The senior official said the deal was hammered out late Tuesday after two days of closed door Washington meetings this week between State Department officials and officials of the Polish defense and foreign ministries.
The U.S. plan calls for the stationing of ten interceptor missiles in Poland and an associated advanced radar system in the Czech Republic. A tentative agreement with the Prague government was reached several weeks ago.
The planned system has been strongly opposed by Moscow, which contends, despite U.S. denials, that the anti-missile system would undercut its strategic nuclear deterrent.

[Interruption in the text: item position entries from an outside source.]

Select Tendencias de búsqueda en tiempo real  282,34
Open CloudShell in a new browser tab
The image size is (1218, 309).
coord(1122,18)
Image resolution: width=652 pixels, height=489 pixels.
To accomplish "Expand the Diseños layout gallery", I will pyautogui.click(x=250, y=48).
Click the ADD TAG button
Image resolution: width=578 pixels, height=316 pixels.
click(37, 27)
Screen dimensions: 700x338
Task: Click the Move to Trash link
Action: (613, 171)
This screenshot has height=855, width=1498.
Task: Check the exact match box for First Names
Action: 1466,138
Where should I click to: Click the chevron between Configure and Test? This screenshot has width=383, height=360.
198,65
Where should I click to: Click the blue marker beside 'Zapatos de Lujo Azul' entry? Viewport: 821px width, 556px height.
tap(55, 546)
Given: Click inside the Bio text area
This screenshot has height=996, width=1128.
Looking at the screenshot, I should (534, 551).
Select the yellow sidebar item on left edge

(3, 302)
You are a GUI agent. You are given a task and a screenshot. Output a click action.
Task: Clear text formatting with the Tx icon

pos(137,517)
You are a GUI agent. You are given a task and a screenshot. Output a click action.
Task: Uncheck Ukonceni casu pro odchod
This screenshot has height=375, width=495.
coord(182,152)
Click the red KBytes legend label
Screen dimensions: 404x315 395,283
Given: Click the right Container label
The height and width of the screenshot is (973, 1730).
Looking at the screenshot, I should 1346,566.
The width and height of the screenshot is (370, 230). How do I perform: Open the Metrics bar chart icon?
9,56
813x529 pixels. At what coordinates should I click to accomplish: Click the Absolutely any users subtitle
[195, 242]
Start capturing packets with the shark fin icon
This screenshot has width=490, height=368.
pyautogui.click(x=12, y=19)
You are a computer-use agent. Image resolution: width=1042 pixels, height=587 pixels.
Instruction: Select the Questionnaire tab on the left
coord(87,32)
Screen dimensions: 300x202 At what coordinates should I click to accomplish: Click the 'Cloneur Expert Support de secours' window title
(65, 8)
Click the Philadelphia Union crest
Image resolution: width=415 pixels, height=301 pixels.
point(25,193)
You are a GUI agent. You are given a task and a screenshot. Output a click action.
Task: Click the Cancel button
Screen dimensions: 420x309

In a talk with reporters Wednesday, U.S. Assistant Secretary of State for European Affairs Dan Fried said the United States has tried to address Poland's concerns about the Russian position and other key issues:
"The Poles have urged us to reach out to Russia with a serious offer on missile defense, and as you know, we have done so," he said. "The Poles, and the Czechs as well, have urged us to work more with NATO, and if possible get NATO's support for missile defense. We've done so successfully, at the NATO summit last April. And the Poles have also asked us to address Polish modernization. And as you know we have agreed to that as well."
Fried, a key participant in the missile dialogue, hailed Poland as a magnificent ally of the United States, noting its role in the U.S.-led military coalitions in both Iraq and in Afghanistan, where Poland has recently increased its troop and aircraft contribution.
The senior official who spoke here said the next step in the process is up to the Polish leadership, and did not offer a timeframe for when the agreement would get final approval.